- _PROMPT_: Print each entry verbatim.

- _LISTED RECORDS_:
============
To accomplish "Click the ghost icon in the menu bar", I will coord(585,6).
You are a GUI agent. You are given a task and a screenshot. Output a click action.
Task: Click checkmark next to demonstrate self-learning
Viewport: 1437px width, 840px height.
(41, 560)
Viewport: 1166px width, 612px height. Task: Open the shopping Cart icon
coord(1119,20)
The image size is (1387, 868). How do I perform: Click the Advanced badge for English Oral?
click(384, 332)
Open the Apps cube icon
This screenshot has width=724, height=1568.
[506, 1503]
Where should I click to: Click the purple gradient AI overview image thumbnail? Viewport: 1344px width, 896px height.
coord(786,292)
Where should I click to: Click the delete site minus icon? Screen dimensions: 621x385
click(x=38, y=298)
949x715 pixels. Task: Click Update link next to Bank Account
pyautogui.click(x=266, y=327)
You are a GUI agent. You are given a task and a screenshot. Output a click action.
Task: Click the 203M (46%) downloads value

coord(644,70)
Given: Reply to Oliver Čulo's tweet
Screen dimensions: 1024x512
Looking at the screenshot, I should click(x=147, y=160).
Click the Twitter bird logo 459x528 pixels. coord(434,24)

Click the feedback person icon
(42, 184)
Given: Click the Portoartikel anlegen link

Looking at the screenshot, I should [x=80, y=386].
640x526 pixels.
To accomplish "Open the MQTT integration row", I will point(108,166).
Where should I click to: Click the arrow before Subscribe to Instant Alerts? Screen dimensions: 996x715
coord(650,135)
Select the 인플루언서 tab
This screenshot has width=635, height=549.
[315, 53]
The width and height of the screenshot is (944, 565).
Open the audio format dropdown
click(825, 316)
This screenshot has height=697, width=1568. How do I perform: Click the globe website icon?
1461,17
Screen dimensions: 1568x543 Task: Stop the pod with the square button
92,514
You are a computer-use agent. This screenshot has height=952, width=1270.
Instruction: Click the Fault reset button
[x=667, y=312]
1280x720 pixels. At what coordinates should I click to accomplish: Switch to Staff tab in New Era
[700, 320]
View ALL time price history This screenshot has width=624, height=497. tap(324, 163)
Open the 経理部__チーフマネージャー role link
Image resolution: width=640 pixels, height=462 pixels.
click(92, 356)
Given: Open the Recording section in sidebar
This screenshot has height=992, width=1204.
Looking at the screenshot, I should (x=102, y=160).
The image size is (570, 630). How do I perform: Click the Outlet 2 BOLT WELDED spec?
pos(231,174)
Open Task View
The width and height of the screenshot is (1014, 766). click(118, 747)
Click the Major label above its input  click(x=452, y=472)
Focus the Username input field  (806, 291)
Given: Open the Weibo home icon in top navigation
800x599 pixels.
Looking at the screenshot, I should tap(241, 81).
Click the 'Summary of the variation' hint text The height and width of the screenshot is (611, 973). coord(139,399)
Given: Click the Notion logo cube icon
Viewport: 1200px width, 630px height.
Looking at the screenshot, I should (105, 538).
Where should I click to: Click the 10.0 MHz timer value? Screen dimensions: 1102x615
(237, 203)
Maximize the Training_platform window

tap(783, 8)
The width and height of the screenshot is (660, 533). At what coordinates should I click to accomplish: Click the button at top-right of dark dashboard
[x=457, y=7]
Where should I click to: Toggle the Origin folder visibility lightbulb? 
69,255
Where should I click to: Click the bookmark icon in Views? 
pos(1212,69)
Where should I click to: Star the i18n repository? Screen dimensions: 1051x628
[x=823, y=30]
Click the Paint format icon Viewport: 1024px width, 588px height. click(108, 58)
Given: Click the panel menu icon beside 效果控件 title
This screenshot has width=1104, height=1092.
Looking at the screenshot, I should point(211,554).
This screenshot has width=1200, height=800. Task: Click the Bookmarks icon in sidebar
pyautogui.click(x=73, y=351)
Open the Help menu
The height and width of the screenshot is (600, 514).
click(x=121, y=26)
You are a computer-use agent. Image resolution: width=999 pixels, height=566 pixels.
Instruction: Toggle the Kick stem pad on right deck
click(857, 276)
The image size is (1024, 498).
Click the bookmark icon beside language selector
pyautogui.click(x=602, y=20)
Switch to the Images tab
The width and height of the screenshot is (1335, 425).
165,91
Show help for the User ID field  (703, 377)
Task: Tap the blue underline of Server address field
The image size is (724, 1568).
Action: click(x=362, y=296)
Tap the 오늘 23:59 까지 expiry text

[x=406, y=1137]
============
- _ANSWER FOR THIS EXERCISE_:
To accomplish "Click the ghost icon in the menu bar", I will coord(585,6).
You are a GUI agent. You are given a task and a screenshot. Output a click action.
Task: Click checkmark next to demonstrate self-learning
Viewport: 1437px width, 840px height.
(41, 560)
Viewport: 1166px width, 612px height. Task: Open the shopping Cart icon
coord(1119,20)
The image size is (1387, 868). How do I perform: Click the Advanced badge for English Oral?
click(384, 332)
Open the Apps cube icon
This screenshot has width=724, height=1568.
[506, 1503]
Where should I click to: Click the purple gradient AI overview image thumbnail? Viewport: 1344px width, 896px height.
coord(786,292)
Where should I click to: Click the delete site minus icon? Screen dimensions: 621x385
click(x=38, y=298)
949x715 pixels. Task: Click Update link next to Bank Account
pyautogui.click(x=266, y=327)
You are a GUI agent. You are given a task and a screenshot. Output a click action.
Task: Click the 203M (46%) downloads value

coord(644,70)
Given: Reply to Oliver Čulo's tweet
Screen dimensions: 1024x512
Looking at the screenshot, I should click(x=147, y=160).
Click the Twitter bird logo 459x528 pixels. coord(434,24)

Click the feedback person icon
(42, 184)
Given: Click the Portoartikel anlegen link

Looking at the screenshot, I should [x=80, y=386].
640x526 pixels.
To accomplish "Open the MQTT integration row", I will point(108,166).
Where should I click to: Click the arrow before Subscribe to Instant Alerts? Screen dimensions: 996x715
coord(650,135)
Select the 인플루언서 tab
This screenshot has width=635, height=549.
[315, 53]
The width and height of the screenshot is (944, 565).
Open the audio format dropdown
click(825, 316)
This screenshot has height=697, width=1568. How do I perform: Click the globe website icon?
1461,17
Screen dimensions: 1568x543 Task: Stop the pod with the square button
92,514
You are a computer-use agent. This screenshot has height=952, width=1270.
Instruction: Click the Fault reset button
[x=667, y=312]
1280x720 pixels. At what coordinates should I click to accomplish: Switch to Staff tab in New Era
[700, 320]
View ALL time price history This screenshot has width=624, height=497. tap(324, 163)
Open the 経理部__チーフマネージャー role link
Image resolution: width=640 pixels, height=462 pixels.
click(92, 356)
Given: Open the Recording section in sidebar
This screenshot has height=992, width=1204.
Looking at the screenshot, I should (x=102, y=160).
The image size is (570, 630). How do I perform: Click the Outlet 2 BOLT WELDED spec?
pos(231,174)
Open Task View
The width and height of the screenshot is (1014, 766). click(118, 747)
Click the Major label above its input  click(x=452, y=472)
Focus the Username input field  (806, 291)
Given: Open the Weibo home icon in top navigation
800x599 pixels.
Looking at the screenshot, I should tap(241, 81).
Click the 'Summary of the variation' hint text The height and width of the screenshot is (611, 973). coord(139,399)
Given: Click the Notion logo cube icon
Viewport: 1200px width, 630px height.
Looking at the screenshot, I should (105, 538).
Where should I click to: Click the 10.0 MHz timer value? Screen dimensions: 1102x615
(237, 203)
Maximize the Training_platform window

tap(783, 8)
The width and height of the screenshot is (660, 533). At what coordinates should I click to accomplish: Click the button at top-right of dark dashboard
[x=457, y=7]
Where should I click to: Toggle the Origin folder visibility lightbulb? 
69,255
Where should I click to: Click the bookmark icon in Views? 
pos(1212,69)
Where should I click to: Star the i18n repository? Screen dimensions: 1051x628
[x=823, y=30]
Click the Paint format icon Viewport: 1024px width, 588px height. click(108, 58)
Given: Click the panel menu icon beside 效果控件 title
This screenshot has width=1104, height=1092.
Looking at the screenshot, I should point(211,554).
This screenshot has width=1200, height=800. Task: Click the Bookmarks icon in sidebar
pyautogui.click(x=73, y=351)
Open the Help menu
The height and width of the screenshot is (600, 514).
click(x=121, y=26)
You are a computer-use agent. Image resolution: width=999 pixels, height=566 pixels.
Instruction: Toggle the Kick stem pad on right deck
click(857, 276)
The image size is (1024, 498).
Click the bookmark icon beside language selector
pyautogui.click(x=602, y=20)
Switch to the Images tab
The width and height of the screenshot is (1335, 425).
165,91
Show help for the User ID field  (703, 377)
Task: Tap the blue underline of Server address field
The image size is (724, 1568).
Action: click(x=362, y=296)
Tap the 오늘 23:59 까지 expiry text

[x=406, y=1137]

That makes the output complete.